La fiscal general, Consuelo Porras, ordenó escrutar a su fiscal estrella, Juan Francisco Sandoval. Para empezar, hasta donde se alcanza a leer en la denuncia, no hay causa razonable contra el fiscal Sandoval; tampoco se identifica un argumento de peso de la jefa del MP. En el análisis de la línea de tiempo, resulta una vendetta de quienes concentran los poderes más retardatarios, corruptos y criminales, que siguen en plena entente. Un ajuste de cuentas al cual, riesgosamente, la Fiscal General le extendió visa extraordinaria y con todas las prerrogativas.
Este caso muestra de manera inobjetable a favor de quién vigila La vigilante.
El jefe de la FECI es el fiscal más creíble local e internacionalmente. Simboliza la causa contra la corrupción y la impunidad –que apenas respira. Pero, entre más lo quiere debilitar su jefa –o así lo permite–, él adquiere mayor prestigio, y, proporcionalmente a la inversa, la señora Porras se deshonra.
Ella no pudo soportar la presión trepidante de las redes sociales cuando, el martes 8, se descubrió el nexo entre la recién nombrada fiscal especial Karin Orellana con el prófugo, José Luis Benito, exministro de Jimmy Morales, justamente en un caso que investiga la FECI. Fue apenas la epidermis de la ex fiscal especial Orellana.
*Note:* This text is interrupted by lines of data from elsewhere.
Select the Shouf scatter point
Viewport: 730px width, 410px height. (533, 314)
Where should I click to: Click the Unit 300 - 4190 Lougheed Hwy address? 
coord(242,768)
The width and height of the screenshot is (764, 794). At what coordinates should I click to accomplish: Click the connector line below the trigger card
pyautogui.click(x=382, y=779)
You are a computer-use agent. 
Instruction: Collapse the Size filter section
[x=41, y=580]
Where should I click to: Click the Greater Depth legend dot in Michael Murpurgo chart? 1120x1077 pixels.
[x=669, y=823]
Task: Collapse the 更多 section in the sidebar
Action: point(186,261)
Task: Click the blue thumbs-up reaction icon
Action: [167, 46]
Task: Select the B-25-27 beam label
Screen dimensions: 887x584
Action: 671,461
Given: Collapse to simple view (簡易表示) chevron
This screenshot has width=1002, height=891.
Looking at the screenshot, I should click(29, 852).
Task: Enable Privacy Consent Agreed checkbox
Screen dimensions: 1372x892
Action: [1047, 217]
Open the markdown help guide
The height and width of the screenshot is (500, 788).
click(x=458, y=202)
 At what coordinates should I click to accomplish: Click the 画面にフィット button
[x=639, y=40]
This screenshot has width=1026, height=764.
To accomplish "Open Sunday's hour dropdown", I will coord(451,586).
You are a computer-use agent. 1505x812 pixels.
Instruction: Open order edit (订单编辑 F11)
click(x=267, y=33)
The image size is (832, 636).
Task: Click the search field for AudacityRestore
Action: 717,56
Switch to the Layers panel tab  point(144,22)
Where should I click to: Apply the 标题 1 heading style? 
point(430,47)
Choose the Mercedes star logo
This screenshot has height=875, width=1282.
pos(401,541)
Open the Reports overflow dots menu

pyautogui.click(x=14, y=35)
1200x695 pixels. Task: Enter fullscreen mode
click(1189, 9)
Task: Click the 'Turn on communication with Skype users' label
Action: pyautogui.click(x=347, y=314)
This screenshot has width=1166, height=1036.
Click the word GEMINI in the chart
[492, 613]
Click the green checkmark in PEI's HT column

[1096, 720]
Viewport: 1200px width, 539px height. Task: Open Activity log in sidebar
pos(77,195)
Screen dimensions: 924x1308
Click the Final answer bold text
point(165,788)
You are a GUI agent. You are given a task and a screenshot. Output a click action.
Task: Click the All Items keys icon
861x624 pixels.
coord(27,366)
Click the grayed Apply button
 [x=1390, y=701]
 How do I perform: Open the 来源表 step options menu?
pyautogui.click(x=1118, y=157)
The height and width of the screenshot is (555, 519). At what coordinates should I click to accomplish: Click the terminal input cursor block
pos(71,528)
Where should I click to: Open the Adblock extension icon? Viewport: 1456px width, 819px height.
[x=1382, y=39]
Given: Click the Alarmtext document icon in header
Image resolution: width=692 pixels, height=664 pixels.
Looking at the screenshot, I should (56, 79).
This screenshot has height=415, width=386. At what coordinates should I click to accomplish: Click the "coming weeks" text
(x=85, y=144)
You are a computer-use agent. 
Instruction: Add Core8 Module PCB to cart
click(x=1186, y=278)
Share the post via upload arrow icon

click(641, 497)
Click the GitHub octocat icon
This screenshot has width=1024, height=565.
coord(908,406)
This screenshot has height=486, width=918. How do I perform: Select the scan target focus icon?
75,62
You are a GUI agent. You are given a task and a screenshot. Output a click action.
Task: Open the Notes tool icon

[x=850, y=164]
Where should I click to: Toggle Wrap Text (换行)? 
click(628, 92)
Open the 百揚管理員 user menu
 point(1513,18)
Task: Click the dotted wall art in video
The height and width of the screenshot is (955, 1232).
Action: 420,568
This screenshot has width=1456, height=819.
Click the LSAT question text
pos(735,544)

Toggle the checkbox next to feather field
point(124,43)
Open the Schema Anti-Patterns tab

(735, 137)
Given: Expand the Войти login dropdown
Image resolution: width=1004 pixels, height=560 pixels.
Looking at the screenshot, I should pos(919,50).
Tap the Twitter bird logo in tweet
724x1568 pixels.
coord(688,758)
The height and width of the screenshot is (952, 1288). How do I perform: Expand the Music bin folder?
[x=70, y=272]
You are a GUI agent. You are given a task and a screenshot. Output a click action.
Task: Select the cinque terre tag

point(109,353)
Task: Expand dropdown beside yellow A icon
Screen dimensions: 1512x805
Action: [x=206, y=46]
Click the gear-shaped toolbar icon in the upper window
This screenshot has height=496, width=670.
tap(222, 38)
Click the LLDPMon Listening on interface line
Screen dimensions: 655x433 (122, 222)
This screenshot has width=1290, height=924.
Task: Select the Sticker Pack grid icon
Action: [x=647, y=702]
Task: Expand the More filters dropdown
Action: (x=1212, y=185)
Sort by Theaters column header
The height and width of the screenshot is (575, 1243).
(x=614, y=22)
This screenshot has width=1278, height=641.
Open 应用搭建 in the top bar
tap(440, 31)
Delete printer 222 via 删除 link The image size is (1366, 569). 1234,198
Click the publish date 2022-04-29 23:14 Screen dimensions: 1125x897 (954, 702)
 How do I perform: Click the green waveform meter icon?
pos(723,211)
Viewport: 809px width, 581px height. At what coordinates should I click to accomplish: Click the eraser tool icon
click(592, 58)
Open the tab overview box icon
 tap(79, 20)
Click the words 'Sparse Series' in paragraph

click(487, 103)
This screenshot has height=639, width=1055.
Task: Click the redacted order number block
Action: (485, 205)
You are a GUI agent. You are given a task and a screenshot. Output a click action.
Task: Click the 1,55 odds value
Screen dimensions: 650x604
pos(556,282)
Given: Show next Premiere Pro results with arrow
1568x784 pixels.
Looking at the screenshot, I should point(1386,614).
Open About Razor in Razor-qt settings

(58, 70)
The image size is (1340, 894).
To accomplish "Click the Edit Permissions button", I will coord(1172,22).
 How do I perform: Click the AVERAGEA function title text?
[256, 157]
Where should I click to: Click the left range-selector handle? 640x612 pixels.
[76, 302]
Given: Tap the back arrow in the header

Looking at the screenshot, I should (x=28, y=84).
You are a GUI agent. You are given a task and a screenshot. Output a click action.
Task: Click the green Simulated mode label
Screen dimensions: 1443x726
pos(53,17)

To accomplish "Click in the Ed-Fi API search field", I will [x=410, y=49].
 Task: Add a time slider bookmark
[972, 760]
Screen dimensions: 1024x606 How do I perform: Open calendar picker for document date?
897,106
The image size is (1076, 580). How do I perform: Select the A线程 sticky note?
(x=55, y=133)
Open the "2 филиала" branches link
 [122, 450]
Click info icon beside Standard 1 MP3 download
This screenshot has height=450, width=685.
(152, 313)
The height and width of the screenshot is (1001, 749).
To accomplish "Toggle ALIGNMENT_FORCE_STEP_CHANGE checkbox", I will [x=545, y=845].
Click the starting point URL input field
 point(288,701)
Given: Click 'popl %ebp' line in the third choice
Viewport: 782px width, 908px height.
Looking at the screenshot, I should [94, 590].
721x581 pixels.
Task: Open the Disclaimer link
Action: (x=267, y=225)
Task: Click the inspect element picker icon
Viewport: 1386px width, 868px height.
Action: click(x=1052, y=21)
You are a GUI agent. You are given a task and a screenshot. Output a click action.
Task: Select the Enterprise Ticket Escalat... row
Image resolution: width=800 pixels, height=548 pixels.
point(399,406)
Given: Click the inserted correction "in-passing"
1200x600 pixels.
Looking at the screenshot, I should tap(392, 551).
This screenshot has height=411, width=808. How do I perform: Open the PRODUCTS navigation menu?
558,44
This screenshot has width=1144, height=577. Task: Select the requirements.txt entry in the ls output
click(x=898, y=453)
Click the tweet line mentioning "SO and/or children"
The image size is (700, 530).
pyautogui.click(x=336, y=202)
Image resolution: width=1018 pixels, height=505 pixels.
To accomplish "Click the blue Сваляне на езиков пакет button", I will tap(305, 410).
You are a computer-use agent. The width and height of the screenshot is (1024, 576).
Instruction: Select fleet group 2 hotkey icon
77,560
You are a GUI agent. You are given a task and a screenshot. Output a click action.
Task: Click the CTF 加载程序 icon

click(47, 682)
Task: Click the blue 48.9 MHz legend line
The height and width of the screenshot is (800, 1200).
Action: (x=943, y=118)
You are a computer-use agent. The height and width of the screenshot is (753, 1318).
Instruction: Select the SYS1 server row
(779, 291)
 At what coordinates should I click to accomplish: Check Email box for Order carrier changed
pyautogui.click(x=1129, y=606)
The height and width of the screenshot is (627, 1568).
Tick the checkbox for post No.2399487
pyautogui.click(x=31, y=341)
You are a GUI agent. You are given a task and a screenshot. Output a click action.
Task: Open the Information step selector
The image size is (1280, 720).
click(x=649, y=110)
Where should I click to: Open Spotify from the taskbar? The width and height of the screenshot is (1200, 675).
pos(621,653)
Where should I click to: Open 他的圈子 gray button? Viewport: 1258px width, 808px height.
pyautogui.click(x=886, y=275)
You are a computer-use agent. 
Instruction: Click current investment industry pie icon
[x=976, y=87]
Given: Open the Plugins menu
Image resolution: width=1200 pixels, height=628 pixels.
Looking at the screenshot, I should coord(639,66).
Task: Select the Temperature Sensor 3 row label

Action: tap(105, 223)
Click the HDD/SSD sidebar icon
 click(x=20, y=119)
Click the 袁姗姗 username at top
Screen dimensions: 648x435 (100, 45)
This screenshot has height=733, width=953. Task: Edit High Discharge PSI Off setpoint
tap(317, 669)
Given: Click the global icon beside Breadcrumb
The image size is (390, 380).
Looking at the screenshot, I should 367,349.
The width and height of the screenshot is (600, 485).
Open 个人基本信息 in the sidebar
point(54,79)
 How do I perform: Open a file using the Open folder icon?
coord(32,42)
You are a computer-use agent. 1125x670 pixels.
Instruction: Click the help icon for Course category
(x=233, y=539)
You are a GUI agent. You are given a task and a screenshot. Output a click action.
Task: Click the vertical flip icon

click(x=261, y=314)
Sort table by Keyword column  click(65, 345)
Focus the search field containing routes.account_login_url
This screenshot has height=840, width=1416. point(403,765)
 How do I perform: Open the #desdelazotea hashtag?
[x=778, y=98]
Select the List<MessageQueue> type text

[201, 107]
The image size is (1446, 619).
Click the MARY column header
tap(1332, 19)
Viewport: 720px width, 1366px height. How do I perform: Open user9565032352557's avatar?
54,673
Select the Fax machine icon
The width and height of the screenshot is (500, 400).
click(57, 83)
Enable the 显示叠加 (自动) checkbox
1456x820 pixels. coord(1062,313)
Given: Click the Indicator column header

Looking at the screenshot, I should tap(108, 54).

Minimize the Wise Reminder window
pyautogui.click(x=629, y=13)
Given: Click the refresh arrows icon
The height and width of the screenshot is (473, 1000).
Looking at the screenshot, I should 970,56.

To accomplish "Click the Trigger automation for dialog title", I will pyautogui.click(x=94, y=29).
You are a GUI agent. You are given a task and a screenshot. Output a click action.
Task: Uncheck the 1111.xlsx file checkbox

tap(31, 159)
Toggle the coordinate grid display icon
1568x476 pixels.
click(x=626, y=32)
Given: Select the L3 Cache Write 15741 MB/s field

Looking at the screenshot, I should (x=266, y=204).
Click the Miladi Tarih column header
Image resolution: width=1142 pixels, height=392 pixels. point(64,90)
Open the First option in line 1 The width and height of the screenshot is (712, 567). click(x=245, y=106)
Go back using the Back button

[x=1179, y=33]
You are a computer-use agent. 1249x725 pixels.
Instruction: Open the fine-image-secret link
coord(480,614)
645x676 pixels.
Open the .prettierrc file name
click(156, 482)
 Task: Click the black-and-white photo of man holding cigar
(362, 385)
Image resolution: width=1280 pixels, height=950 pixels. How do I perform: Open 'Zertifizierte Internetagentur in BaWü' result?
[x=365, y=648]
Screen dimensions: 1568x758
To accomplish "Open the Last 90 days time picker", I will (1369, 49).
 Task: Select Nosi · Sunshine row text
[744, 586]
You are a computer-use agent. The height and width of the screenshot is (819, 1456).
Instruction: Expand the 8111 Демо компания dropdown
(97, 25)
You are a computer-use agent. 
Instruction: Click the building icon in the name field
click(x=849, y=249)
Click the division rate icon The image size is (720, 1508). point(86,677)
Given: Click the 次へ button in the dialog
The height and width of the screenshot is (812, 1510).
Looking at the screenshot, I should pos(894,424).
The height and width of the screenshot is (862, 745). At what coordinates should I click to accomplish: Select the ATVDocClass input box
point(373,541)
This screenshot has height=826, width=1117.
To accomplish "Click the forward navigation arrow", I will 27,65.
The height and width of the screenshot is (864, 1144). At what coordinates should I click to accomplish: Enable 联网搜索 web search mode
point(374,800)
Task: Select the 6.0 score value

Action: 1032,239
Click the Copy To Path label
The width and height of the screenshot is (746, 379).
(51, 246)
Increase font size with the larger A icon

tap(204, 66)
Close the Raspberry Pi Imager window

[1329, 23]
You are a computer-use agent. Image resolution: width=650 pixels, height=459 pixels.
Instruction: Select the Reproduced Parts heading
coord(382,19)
Menos de 72 horas después, de manera fortuita, en un operativo de captura del presunto narco, Erasmo Martínez Díaz, reclamado por Estados Unidos, se descubrió su relación por afinidad con el sindicado.
En una palabra: todos los mecanismos de selección y contratación del MP se enfilaron a dejar en manos de una socia del crimen la investigación “objetiva” –la cual siempre reclama doña Consuelo– del fiscal Sandoval, quien encarna el espíritu de la ley y la justicia, en un territorio en el que el narco se ha enseñoreado.
La “denuncia” contra el jefe de la FECI, la admisión, por parte de doña Consuelo, de esa denuncia y la identificación/contratación de la fiscal especial “idónea”, pone sobre la mesa relaciones y procesos institucionales que difícilmente pueden calificarse como fortuitos.
La pregunta que la ciudadanía puede levantar es, ¿ahora quién vigilará a La vigilante? ¿Qué responsabilidades va a deducir la Fiscalía de Sección de Asuntos Internos del MP por la contratación de una fiscal especial tan cercana a un ex-Ministro prófugo y a un extraditable por narco?
Inadmisible quedarse de brazos cruzados.
La persecución brutal desatada por retardatarios-corruptos-narcos, no distrajo al fiscal Sandoval: el viernes 11 presentó el caso Mecanismo de corrupción en el MEM. Se reactiva “el club de los desvelados” del PP y sucedáneos.